### REQUIRED WORK
Copy each of the following items word for word, keeping every line in its original form.

• • • • •

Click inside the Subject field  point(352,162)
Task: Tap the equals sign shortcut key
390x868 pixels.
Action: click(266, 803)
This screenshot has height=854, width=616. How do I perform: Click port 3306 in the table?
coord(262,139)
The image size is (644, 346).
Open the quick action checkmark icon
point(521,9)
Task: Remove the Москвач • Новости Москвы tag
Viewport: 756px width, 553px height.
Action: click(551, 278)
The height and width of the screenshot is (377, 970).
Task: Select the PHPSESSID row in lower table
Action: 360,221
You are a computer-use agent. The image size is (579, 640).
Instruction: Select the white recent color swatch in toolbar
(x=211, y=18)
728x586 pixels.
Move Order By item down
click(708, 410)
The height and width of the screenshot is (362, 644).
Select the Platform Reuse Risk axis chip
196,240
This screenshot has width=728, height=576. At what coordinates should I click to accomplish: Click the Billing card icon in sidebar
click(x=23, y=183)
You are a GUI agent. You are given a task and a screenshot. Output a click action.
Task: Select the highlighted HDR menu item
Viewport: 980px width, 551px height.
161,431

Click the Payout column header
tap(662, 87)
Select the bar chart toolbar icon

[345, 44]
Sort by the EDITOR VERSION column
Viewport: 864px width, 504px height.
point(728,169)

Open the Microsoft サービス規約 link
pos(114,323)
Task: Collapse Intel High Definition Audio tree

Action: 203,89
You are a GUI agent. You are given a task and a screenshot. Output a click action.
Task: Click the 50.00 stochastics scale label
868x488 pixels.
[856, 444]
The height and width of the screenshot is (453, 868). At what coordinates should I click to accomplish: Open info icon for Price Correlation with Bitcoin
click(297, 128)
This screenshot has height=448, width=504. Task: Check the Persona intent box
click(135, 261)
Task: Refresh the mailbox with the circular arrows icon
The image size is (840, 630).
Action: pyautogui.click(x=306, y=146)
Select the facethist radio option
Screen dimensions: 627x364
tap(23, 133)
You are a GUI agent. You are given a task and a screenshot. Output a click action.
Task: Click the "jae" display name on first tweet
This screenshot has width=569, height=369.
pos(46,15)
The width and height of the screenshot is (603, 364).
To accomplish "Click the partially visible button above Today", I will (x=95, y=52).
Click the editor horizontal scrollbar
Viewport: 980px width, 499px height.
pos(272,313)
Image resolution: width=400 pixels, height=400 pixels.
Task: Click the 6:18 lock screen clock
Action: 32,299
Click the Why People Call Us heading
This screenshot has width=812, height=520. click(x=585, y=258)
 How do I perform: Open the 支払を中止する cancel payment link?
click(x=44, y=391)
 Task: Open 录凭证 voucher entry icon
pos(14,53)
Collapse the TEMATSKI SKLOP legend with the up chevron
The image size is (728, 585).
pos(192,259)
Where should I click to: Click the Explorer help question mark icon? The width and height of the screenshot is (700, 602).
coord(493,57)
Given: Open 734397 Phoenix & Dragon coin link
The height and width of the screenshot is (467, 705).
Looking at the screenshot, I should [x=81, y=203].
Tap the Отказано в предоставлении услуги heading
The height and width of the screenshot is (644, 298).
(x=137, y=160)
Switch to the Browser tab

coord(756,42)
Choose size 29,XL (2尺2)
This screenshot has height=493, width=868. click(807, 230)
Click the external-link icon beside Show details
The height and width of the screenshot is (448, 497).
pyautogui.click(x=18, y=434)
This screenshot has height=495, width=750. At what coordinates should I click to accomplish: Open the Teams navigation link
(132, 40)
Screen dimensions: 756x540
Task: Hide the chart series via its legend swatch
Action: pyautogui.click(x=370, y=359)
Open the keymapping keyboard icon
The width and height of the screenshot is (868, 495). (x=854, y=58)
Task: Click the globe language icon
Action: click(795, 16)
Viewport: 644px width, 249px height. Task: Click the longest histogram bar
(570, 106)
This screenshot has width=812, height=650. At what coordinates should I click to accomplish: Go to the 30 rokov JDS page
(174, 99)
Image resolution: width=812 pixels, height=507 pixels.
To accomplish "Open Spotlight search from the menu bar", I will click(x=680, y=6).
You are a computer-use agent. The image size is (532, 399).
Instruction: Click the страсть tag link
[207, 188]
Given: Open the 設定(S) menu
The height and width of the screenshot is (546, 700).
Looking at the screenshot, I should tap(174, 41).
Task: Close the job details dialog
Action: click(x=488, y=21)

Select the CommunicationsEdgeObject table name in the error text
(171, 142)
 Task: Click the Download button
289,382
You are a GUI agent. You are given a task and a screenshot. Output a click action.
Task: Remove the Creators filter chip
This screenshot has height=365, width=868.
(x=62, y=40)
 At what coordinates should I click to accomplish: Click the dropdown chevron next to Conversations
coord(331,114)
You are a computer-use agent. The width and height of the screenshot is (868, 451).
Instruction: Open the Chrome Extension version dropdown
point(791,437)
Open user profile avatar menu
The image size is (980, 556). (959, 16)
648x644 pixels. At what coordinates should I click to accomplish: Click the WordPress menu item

• • • • •

### WRITTEN ANSWER
Click inside the Subject field  point(352,162)
Task: Tap the equals sign shortcut key
390x868 pixels.
Action: click(266, 803)
This screenshot has height=854, width=616. How do I perform: Click port 3306 in the table?
coord(262,139)
The image size is (644, 346).
Open the quick action checkmark icon
point(521,9)
Task: Remove the Москвач • Новости Москвы tag
Viewport: 756px width, 553px height.
Action: click(551, 278)
The height and width of the screenshot is (377, 970).
Task: Select the PHPSESSID row in lower table
Action: 360,221
You are a computer-use agent. The image size is (579, 640).
Instruction: Select the white recent color swatch in toolbar
(x=211, y=18)
728x586 pixels.
Move Order By item down
click(708, 410)
The height and width of the screenshot is (362, 644).
Select the Platform Reuse Risk axis chip
196,240
This screenshot has width=728, height=576. At what coordinates should I click to accomplish: Click the Billing card icon in sidebar
click(x=23, y=183)
You are a GUI agent. You are given a task and a screenshot. Output a click action.
Task: Select the highlighted HDR menu item
Viewport: 980px width, 551px height.
161,431

Click the Payout column header
tap(662, 87)
Select the bar chart toolbar icon

[345, 44]
Sort by the EDITOR VERSION column
Viewport: 864px width, 504px height.
point(728,169)

Open the Microsoft サービス規約 link
pos(114,323)
Task: Collapse Intel High Definition Audio tree

Action: 203,89
You are a GUI agent. You are given a task and a screenshot. Output a click action.
Task: Click the 50.00 stochastics scale label
868x488 pixels.
[856, 444]
The height and width of the screenshot is (453, 868). At what coordinates should I click to accomplish: Open info icon for Price Correlation with Bitcoin
click(297, 128)
This screenshot has height=448, width=504. Task: Check the Persona intent box
click(135, 261)
Task: Refresh the mailbox with the circular arrows icon
The image size is (840, 630).
Action: pyautogui.click(x=306, y=146)
Select the facethist radio option
Screen dimensions: 627x364
tap(23, 133)
You are a GUI agent. You are given a task and a screenshot. Output a click action.
Task: Click the "jae" display name on first tweet
This screenshot has width=569, height=369.
pos(46,15)
The width and height of the screenshot is (603, 364).
To accomplish "Click the partially visible button above Today", I will (x=95, y=52).
Click the editor horizontal scrollbar
Viewport: 980px width, 499px height.
pos(272,313)
Image resolution: width=400 pixels, height=400 pixels.
Task: Click the 6:18 lock screen clock
Action: 32,299
Click the Why People Call Us heading
This screenshot has width=812, height=520. click(x=585, y=258)
 How do I perform: Open the 支払を中止する cancel payment link?
click(x=44, y=391)
 Task: Open 录凭证 voucher entry icon
pos(14,53)
Collapse the TEMATSKI SKLOP legend with the up chevron
The image size is (728, 585).
pos(192,259)
Where should I click to: Click the Explorer help question mark icon? The width and height of the screenshot is (700, 602).
coord(493,57)
Given: Open 734397 Phoenix & Dragon coin link
The height and width of the screenshot is (467, 705).
Looking at the screenshot, I should [x=81, y=203].
Tap the Отказано в предоставлении услуги heading
The height and width of the screenshot is (644, 298).
(x=137, y=160)
Switch to the Browser tab

coord(756,42)
Choose size 29,XL (2尺2)
This screenshot has height=493, width=868. click(807, 230)
Click the external-link icon beside Show details
The height and width of the screenshot is (448, 497).
pyautogui.click(x=18, y=434)
This screenshot has height=495, width=750. At what coordinates should I click to accomplish: Open the Teams navigation link
(132, 40)
Screen dimensions: 756x540
Task: Hide the chart series via its legend swatch
Action: pyautogui.click(x=370, y=359)
Open the keymapping keyboard icon
The width and height of the screenshot is (868, 495). (x=854, y=58)
Task: Click the globe language icon
Action: click(795, 16)
Viewport: 644px width, 249px height. Task: Click the longest histogram bar
(570, 106)
This screenshot has width=812, height=650. At what coordinates should I click to accomplish: Go to the 30 rokov JDS page
(174, 99)
Image resolution: width=812 pixels, height=507 pixels.
To accomplish "Open Spotlight search from the menu bar", I will click(x=680, y=6).
You are a computer-use agent. The image size is (532, 399).
Instruction: Click the страсть tag link
[207, 188]
Given: Open the 設定(S) menu
The height and width of the screenshot is (546, 700).
Looking at the screenshot, I should tap(174, 41).
Task: Close the job details dialog
Action: click(x=488, y=21)

Select the CommunicationsEdgeObject table name in the error text
(171, 142)
 Task: Click the Download button
289,382
You are a GUI agent. You are given a task and a screenshot. Output a click action.
Task: Remove the Creators filter chip
This screenshot has height=365, width=868.
(x=62, y=40)
 At what coordinates should I click to accomplish: Click the dropdown chevron next to Conversations
coord(331,114)
You are a computer-use agent. The width and height of the screenshot is (868, 451).
Instruction: Open the Chrome Extension version dropdown
point(791,437)
Open user profile avatar menu
The image size is (980, 556). (959, 16)
648x644 pixels. At what coordinates should I click to accomplish: Click the WordPress menu item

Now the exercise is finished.